A francesa Louise Farrenc escreveu três sinfonias e outras obras do gênero, além de muitas músicas de câmara e composições para piano. Nascida em 1803, logo foi notada por seus dons excepcionais, tornando-se aluna de Clementi e Reicha em Paris e também participando de cursos (ainda não chamados de “masterclasses”) com Moscheles e Hummel. Amada e apoiada pelos maiores intérpretes de seu tempo, Louise Farrenc deixou para trás uma obra forte, que até hoje é amplamente desconhecida. Suas Sinfonias Nos. 2 e 3 são impressionantes e merecem ser incluídas no repertório padrão de música orquestral como marcos essenciais do estilo romântico francês. Você pode ouvi-las aqui, interpretadas pelos Solistes Européens e regidas por Christoph König.

Clara Schumann

A história foi menos negligente com Clara Schumann, que recebeu atenção por sua excepcional carreira como pianista e, depois, como promotora das obras de seu marido por quase quarenta anos após a morte dele. Seu nome agora faz parte da lenda dourada do romantismo alemão. A jovem prodígio deu seus primeiros concertos aos 9 anos, no famoso Gewandhaus em Leipzig. Começou a compor muito cedo, publicando suas primeiras obras aos 10, e aos 14 escreveu seu Piano Concerto No. 1 Op. 7, do qual existem várias gravações. Gradualmente negligenciando a composição por falta de tempo e incentivo, ela se dedicou cada vez mais à casa da família e às obras de Robert Schumann, tornando-se uma de suas principais intérpretes.

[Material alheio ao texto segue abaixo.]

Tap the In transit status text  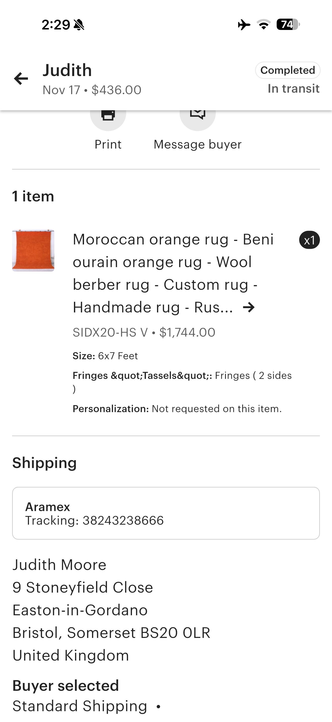point(293,89)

E qual o cenário das compositoras atualmente?

Felizmente, a situação das compositoras melhorou a partir do século XX, quando uma « compositora » poderia ganhar aceitação na sociedade sem condescendência e ridicularização. Na França, Augusta Holmès, “l’outrancière” (“A Escandalosa”), depois Cécile Chaminade e Mel Bonis foram compositoras da Belle Époque, logo seguidas por Germaine Tailleferre, cuja associação ao grupo Les Six fortaleceu sua reputação. Uma das grandes figuras da época foi indiscutivelmente Lili Boulanger, que faleceu aos 24 anos devido à tuberculose intestinal, mas que em sua época representava uma das maiores esperanças da música francesa. Parece que a descoberta precoce de sua terrível doença acentuou sua propensão ao misticismo tingido do drama que permeia todo o seu trabalho, grande parte do qual está inacabado ou perdido.

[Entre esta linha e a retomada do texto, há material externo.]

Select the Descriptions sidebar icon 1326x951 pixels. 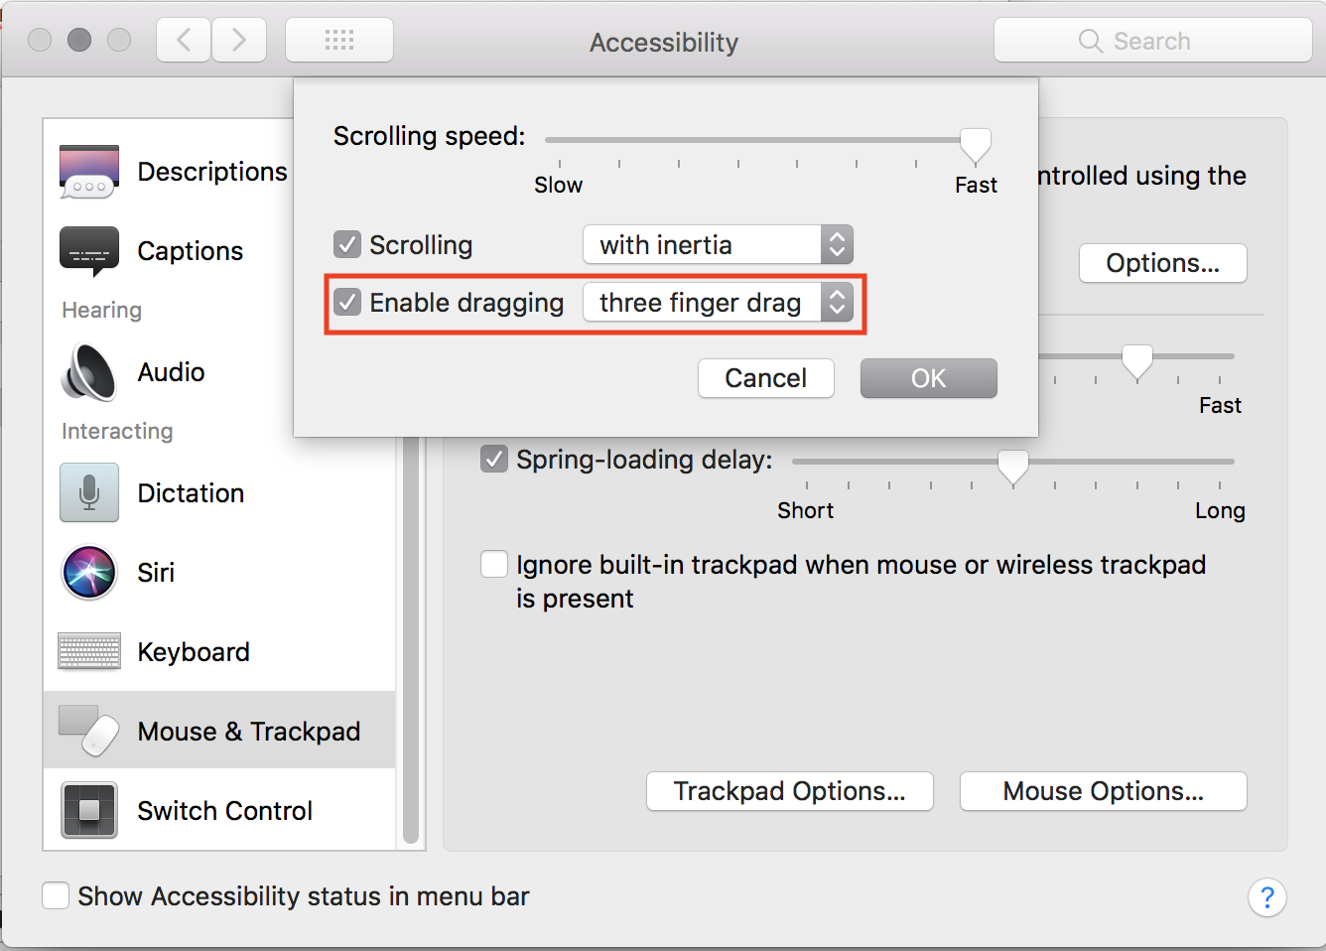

No século XXI, as compositoras são mais numerosas: Betsy Jolas, Edith Canat de Chizy, Isabelle Aboulker, Michèle Reverdy, Graciane Finzi, Isabelle Fraisse (que escreveu 5 quartetos de cordas) e Suzanne Giraud fazem parte do cenário musical. A austríaca Olga Neuwirth também é uma das compositoras mais respeitadas do mundo. Além de sua rica colaboração com Elfriede Jelinek (Prêmio Nobel de Literatura 2004), Olga Neuwirth trabalha com o famoso Festival de Salzburgo.

Kaija Saariaho

Vamos encerrar esta rápida visão histórica com um olhar sobre uma das figuras mais poderosas da música atual, cujos novos lançamentos são aguardados com grande expectativa. Nascida em Helsinque em 1952, Kaija Saariaho, que faleceu em 2 de junho de 2023, criou um universo completamente original influenciado pelo movimento “espectral” e pelos recursos eletrônicos do Ircam, em um estilo poético, com texturas e paisagens sonoras tremendamente inventivas. A música de Saariaho combina perfeitamente uma delicadeza de linguagem e clareza de timbre com várias expressões artísticas como balé, ópera e obras concertantes. O foco está no violoncelo, que permanece seu instrumento favorito e aquele que melhor expressa suas confidências mais íntimas. Algumas de suas obras já se tornaram “clássicos” e são interpretadas pelos maiores maestros e intérpretes ao redor do mundo.